Best way to iterate over an array that uses its own output

Question

Firstly, I'd like to apologize for the badly worded title - I can't currently think of a better way to phrase it. Basically, I'm wondering if there's a faster way to implement an array operation in Python where each operation depends on previous outputs in an iterative fashion (e.g. forward differencing operations, filtering, etc.). Basically, operations that are of a form like:

for n in range(1, len(X)):
    Y[n] = X[n] + X[n - 1] + Y[n-1]

Where X is an array of values, and Y is the output. In this case, Y[0] is assumed to be known or calculated separately before the above loop. My question is: Is there a NumPy functionality to speed up this sort of self-referential loop? This is the major bottleneck in almost all the scripts I have. I know NumPy routines benefit from being executed from C routines, so I was curious if anyone knew of any numpy routines that would help here. Else failing that, are there better ways to program this loop (in Python) that would speed up its execution for large array sizes? (>500,000 data points).
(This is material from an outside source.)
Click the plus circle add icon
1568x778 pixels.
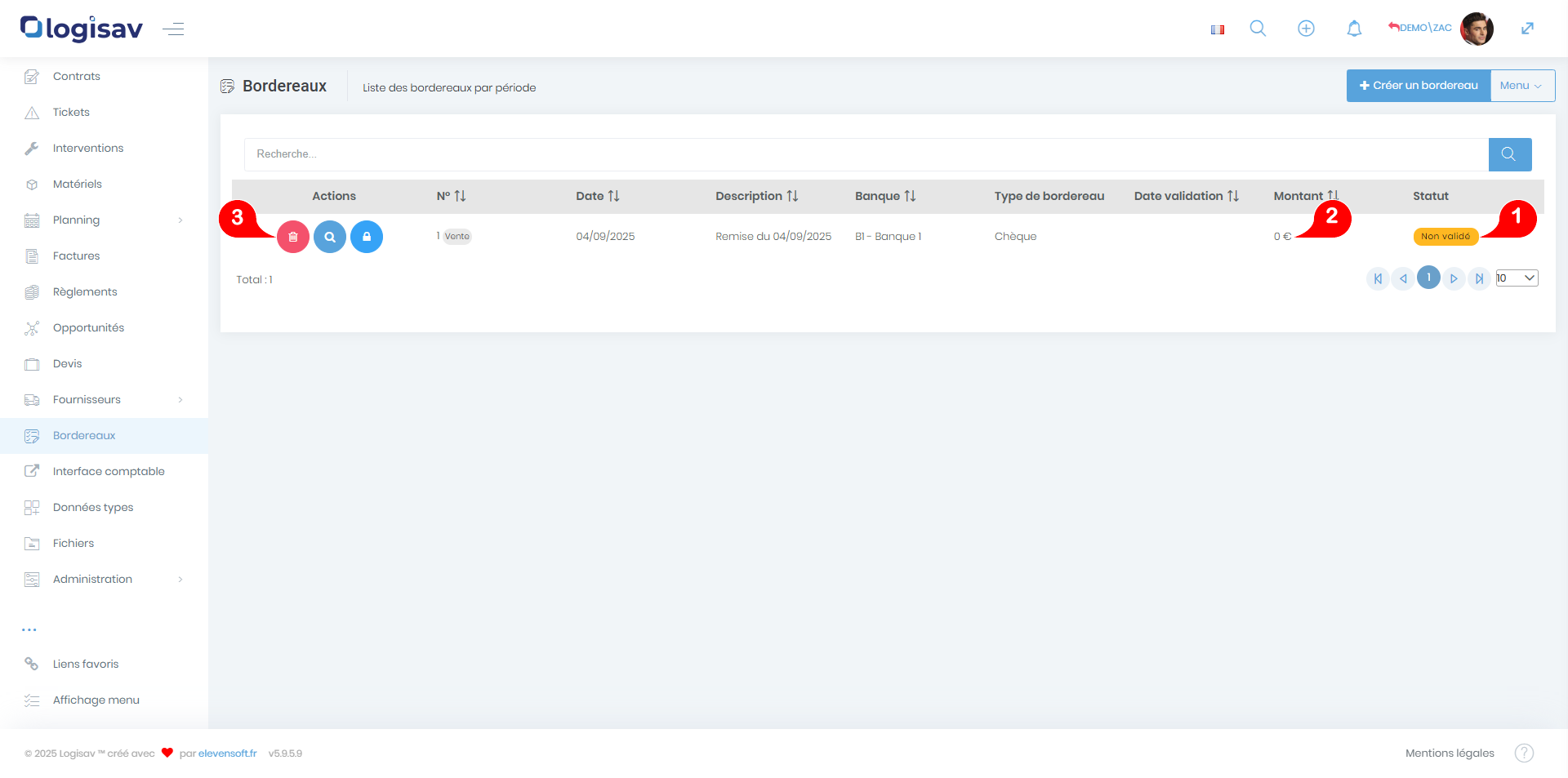[x=1306, y=29]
MSeifert · Accepted Answer · 2017-09-11 11:40:41Z

12

Accessing single NumPy array elements or (elementwise-)iterating over a NumPy array is slow (like really slow). If you ever want to do a manual iteration over a NumPy array: Just don't do it!
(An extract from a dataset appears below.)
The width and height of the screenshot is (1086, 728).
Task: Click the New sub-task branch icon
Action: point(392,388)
But you got some options. The easiest is to convert the array to a Python list and iterate over the list (sounds silly, but stay with me - I'll present some benchmarks at the end of the answer ¹):

X = X.tolist()
Y = Y.tolist()
for n in range(1, len(X)):
    Y[n] = X[n] + X[n - 1] + Y[n-1]

If you also use direct iteration over the lists, it could be even faster:

X = X.tolist()
Y = Y.tolist()
for idx, (Y_n_m1, X_n, X_n_m1) in enumerate(zip(Y, X[1:], X), 1):
    Y[idx] = X_n + X_n_m1 + Y_n_m1

Then there are more sophisticated options that require additional packages. Most notably Cython and Numba, these are designed to work on the array-elements directly and avoid Python overhead whenever possible. For example with Numba you could just use your approach inside a jitted (just-in-time compiled) function:

import numba as nb

@nb.njit
def func(X, Y):
    for n in range(1, len(X)):
        Y[n] = X[n] + X[n - 1] + Y[n-1]

There X and Y can be NumPy arrays but numba will work on the buffer directly, out-speeding the other approaches (possibly by orders of magnitude).
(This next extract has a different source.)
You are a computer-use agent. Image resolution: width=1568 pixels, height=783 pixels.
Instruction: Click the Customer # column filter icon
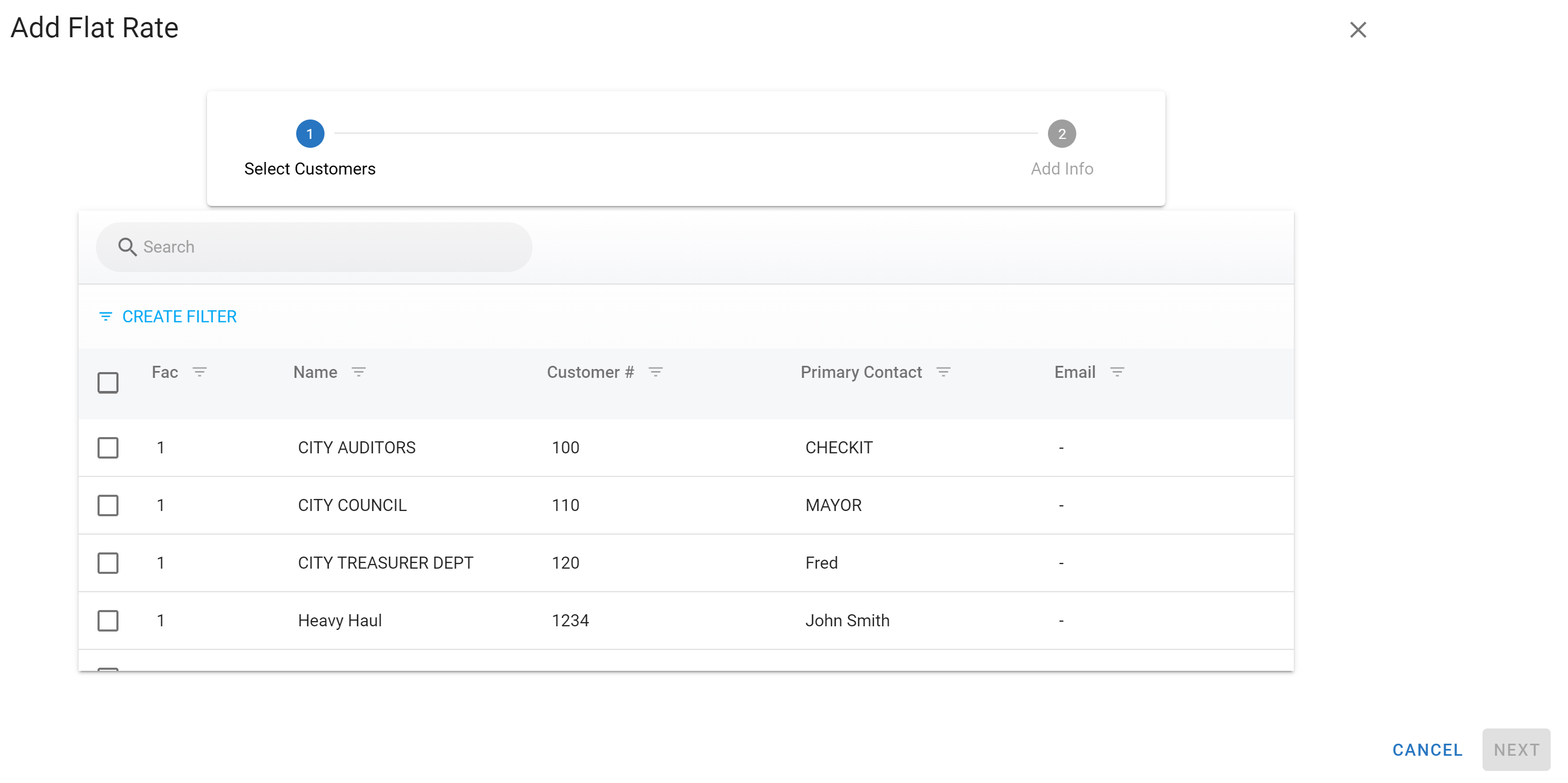(656, 372)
Numba is a "heavier" dependency than Cython, but it can be faster and easier to use. But without conda it's hard to install numba... YMMV

However here's also a Cython version of the code (compiled using IPython magic, it's a bit different if you're not using IPython):

In [1]: %load_ext cython

In [2]: %%cython
   ...:
   ...: cimport cython
   ...:
   ...: @cython.boundscheck(False)
   ...: @cython.wraparound(False)
   ...: cpdef cython_indexing(double[:] X, double[:] Y):
   ...:     cdef Py_ssize_t n
   ...:     for n in range(1, len(X)):
   ...:         Y[n] = X[n] + X[n - 1] + Y[n-1]
   ...:     return Y

Just to give an example (based on the timing framework from my answer to another question), regarding the timings:

import numpy as np
import numba as nb
import scipy.signal

def numpy_indexing(X, Y):
    for n in range(1, len(X)):
        Y[n] = X[n] + X[n - 1] + Y[n-1]
    return Y

def list_indexing(X, Y):
    X = X.tolist()
    Y = Y.tolist()
    for n in range(1, len(X)):
        Y[n] = X[n] + X[n - 1] + Y[n-1]
    return Y

def list_direct(X, Y):
    X = X.tolist()
    Y = Y.tolist()
    for idx, (Y_n_m1, X_n, X_n_m1) in enumerate(zip(Y, X[1:], X), 1):
        Y[idx] = X_n + X_n_m1 + Y_n_m1
    return Y

@nb.njit
def numba_indexing(X, Y):
    for n in range(1, len(X)):
        Y[n] = X[n] + X[n - 1] + Y[n-1]
    return Y


def numpy_cumsum(X, Y):
    Y[1:] = X[1:] + X[:-1]
    np.cumsum(Y, out=Y)
    return Y

def scipy_lfilter(X, Y):
    a = [1, -1]
    b = [1, 1]
    return Y[0] - X[0] + scipy.signal.lfilter(b, a, X)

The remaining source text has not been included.